Varenicline, sold under the brand names Chantix and Champix, is a partial agonist of the α4β2 nicotinic acetylcholine receptor [58]. A Cochrane review showed that varenicline was 1.7 times more effective than NRT and 1.8 times more effective than bupropion for helping patients quit [55•]. In patients undergoing surgery, two RCTs have examined the use of varenicline in the context of a multimodal perioperative smoking cessation program [17, 28]. Both trials continued varenicline postoperatively and found that it led to increased abstinence at 1, 3, 6, and 12 months postoperatively. No postoperative complications were observed. Recent studies have shown that varenicline is not associated with increased cardiovascular or neuropsychiatric adverse effects [51, 55, 57].

E-cigarettes

E-cigarettes, also known as electronic nicotine delivery systems, are devices which heat liquids comprised of variable nicotine concentrations to produce an aerosol for inhalational use [59]. More patients are starting to use e-cigarettes to aid in quitting [42, 59]. In the general population, a Cochrane meta-analysis of two RCTs showed that nicotine-containing e-cigarettes led to greater cessation at 6 months compared with placebo e-cigarettes [60]. A more recent RCT comparing e-cigarettes with NRT found that e-cigarettes were more effective than NRT with regard to abstinence at 12 months [61•]. In the surgical population, a pilot study comparing e-cigarettes with NRT found that quit rates on the day of surgery were similar for the two methods [62]. There are also studies in patients undergoing surgery that show that use of e-cigarettes is feasible in the perioperative setting and that patients are interested in trying e-cigarettes to help them quit [42, 63]. However, 530 cases of lung injury and 7 deaths from the use of e-cigarettes have been recently reported in the USA [64•]. In light of these reports, the Centers for Disease Control and Prevention is recommending refraining from the use of e-cigarettes [64•]. As such, one should be cautious to use e-cigarettes to aid in quitting until more information is known.
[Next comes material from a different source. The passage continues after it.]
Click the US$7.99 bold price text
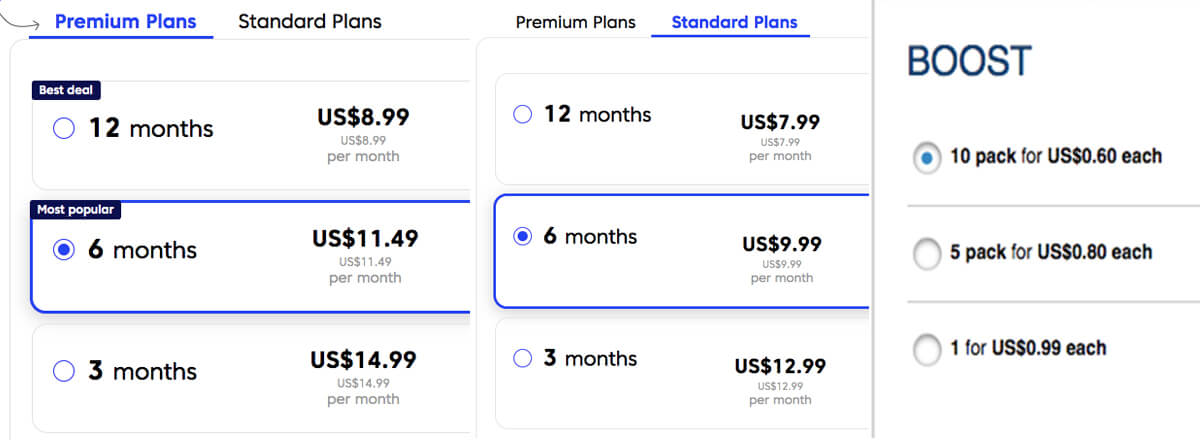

Barriers to Implementation

Despite the evidence for the benefits of smoking cessation and the efficacy of interventions, the delivery of smoking cessation interventions by perioperative physicians is lacking [3, 65]. One reason is because even though smoking cessation interventions in the general population have been shown to be efficacious, less is known about the effect and feasibility of interventions in the perioperative period. We hope that this review helps to clarify the evidence for interventions in the perioperative period. Another common barrier to implementation is lack of time. This can be improved if multiple healthcare providers take ownership in counseling on smoking cessation, as outlined in this review, to form an integrated pathway. Referral to quitlines and text message systems and the use of other educational tools can also help. Another potential problem is cost. However, it is important to realize that the major positive impacts of smoking cessation should offset costs in the long term.

Conclusion

There is strong evidence for increased perioperative risks with smoking and the benefits associated with quitting. Multimodal perioperative smoking cessation interventions have been demonstrated to improve surgical outcomes and increase abstinence from smoking. Ideally, interventions should start at least 4 weeks preoperatively, include patient follow-up, involve collaboration between multiple healthcare providers, and utilize accessible patient education tools and appropriate pharmacotherapy. In addition to improving surgical outcomes, perioperative smoking cessation interventions can increase long-term abstinence and thus have the potential to address the larger public health problem of smoking. It is time for perioperative healthcare providers to take advantage of the “teachable moment” that surgery presents and implement perioperative smoking cessation programs.